Sep 18, 2006

Dennis Severs' House, 18 Folgate Street



A Georgian terrace in London defies a singular definition, having been described as a living museum, work of art, post-materialist project, or even a poetic interpretation of history.

Dennis Severs was born in 1944 and from Southern California. His passion for what he called 'English light' drew him to London, and he made his home in the dilapidated property in 1979. His way of making a home was a unique and highly personal endeavour. He wrote, I worked inside out to create what turned out to be a collection of atmospheres: moods that harbour the light and the spirit of various ages. Each of the ten rooms in the house evokes its own period of history, brought alive through sight, smell, and a deliberate sense of precariousness, that work within 'the space between'.

Severs called his medium 'still life drama', that allowed his visitors (or at lease those receptive to his medium) to imagine themselves in another time and place. Woven through the house is the story of the fictive Jarvis family (a name anglicised from Gervais), Huguenot silk weavers who lived at the house from to 1725 to 1919. Each room evokes incidental moments in the lives of these imaginary inhabitants.

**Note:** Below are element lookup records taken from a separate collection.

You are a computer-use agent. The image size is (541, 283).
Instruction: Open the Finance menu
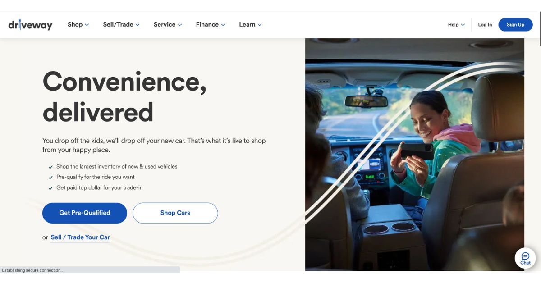211,25
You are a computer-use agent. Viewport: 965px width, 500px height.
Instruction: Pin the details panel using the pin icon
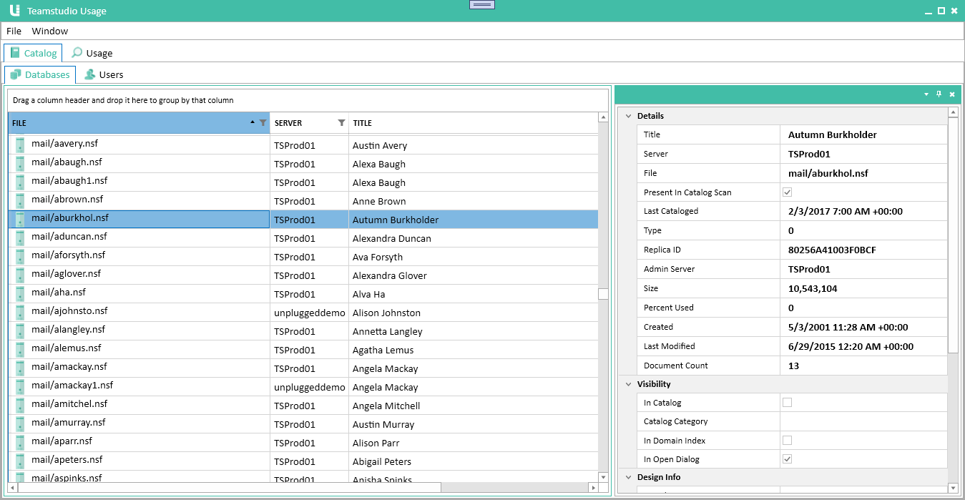pos(939,94)

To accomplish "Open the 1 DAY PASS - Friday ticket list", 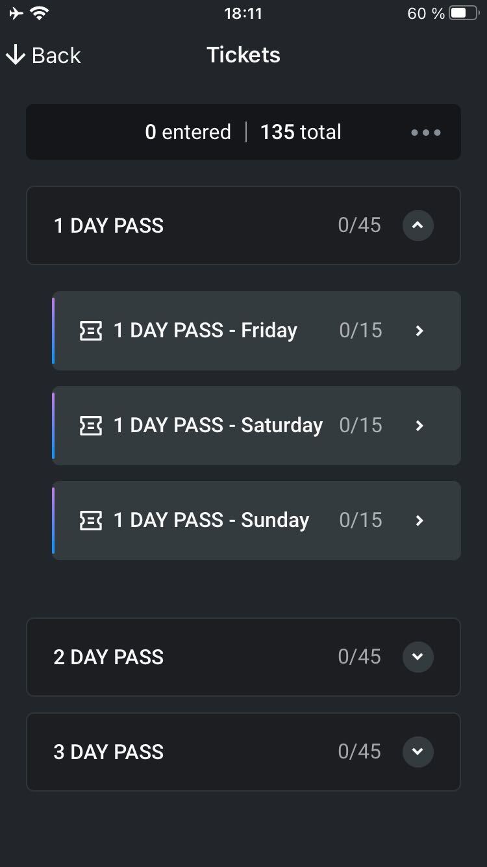I will (256, 331).
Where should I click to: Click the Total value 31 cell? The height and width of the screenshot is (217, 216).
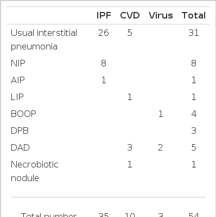[x=194, y=33]

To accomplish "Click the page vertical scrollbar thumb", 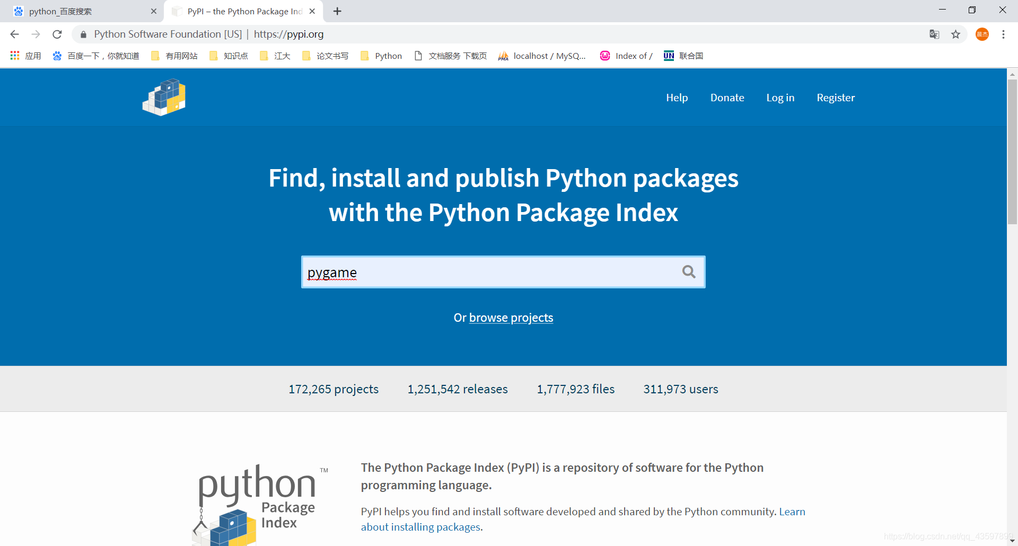I will [x=1012, y=151].
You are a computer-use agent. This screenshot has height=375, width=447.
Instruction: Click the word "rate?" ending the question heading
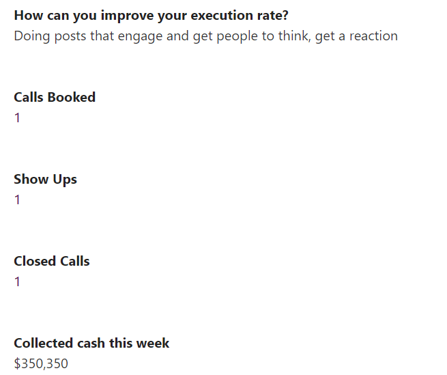pos(273,16)
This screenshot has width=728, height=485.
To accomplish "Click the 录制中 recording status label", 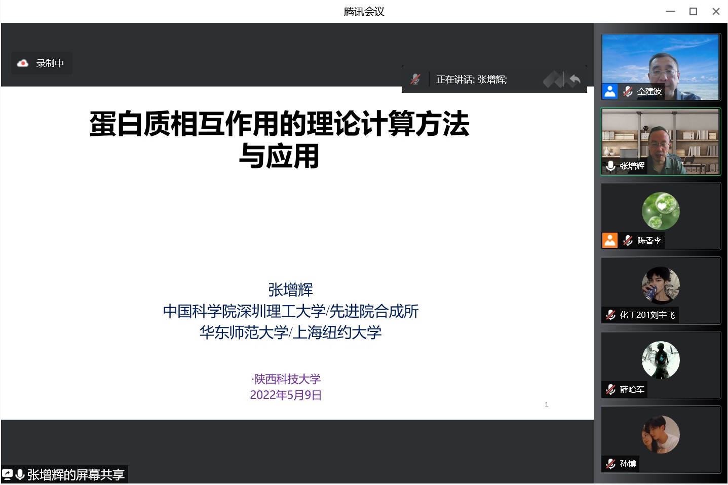I will click(x=50, y=63).
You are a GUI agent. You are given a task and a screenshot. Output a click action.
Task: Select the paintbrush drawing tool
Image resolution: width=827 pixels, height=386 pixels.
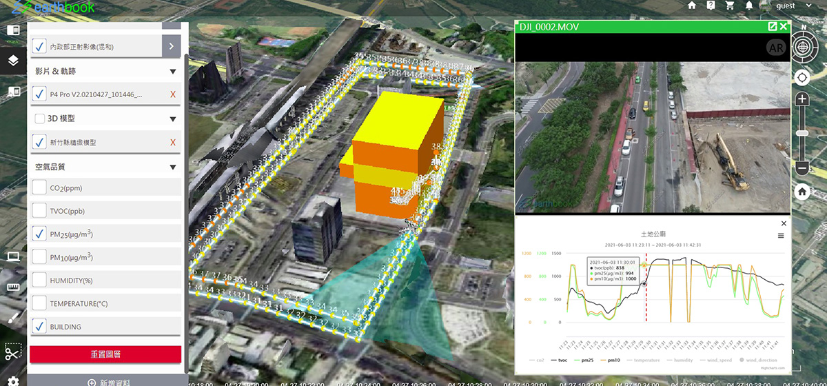tap(12, 318)
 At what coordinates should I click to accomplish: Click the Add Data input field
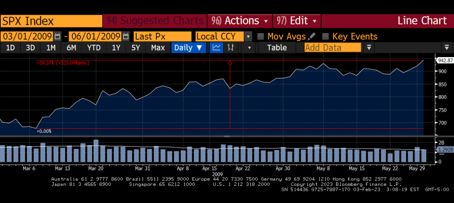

Writer Peter Ackroyd wrote that The journey through the house becomes a journey through time; with its small rooms and hidden corridors, its whispered asides and sudden revelations, it resembles a pilgrimage through life itself . In a similar vein, Jeanette Winterson observed that Fashions come and go, but there are permanencies, vulnerable but not forgotten, that Dennis sought to communicate , in her article for the Times newspaper.

Severs bequeathed the house to the Spitalfields Trust shortly before his death in 1999. 18 Folgate Street is now open to the public.

The motto of the house is Aut Visum Aut Non!: 'You Either See it or you don't'.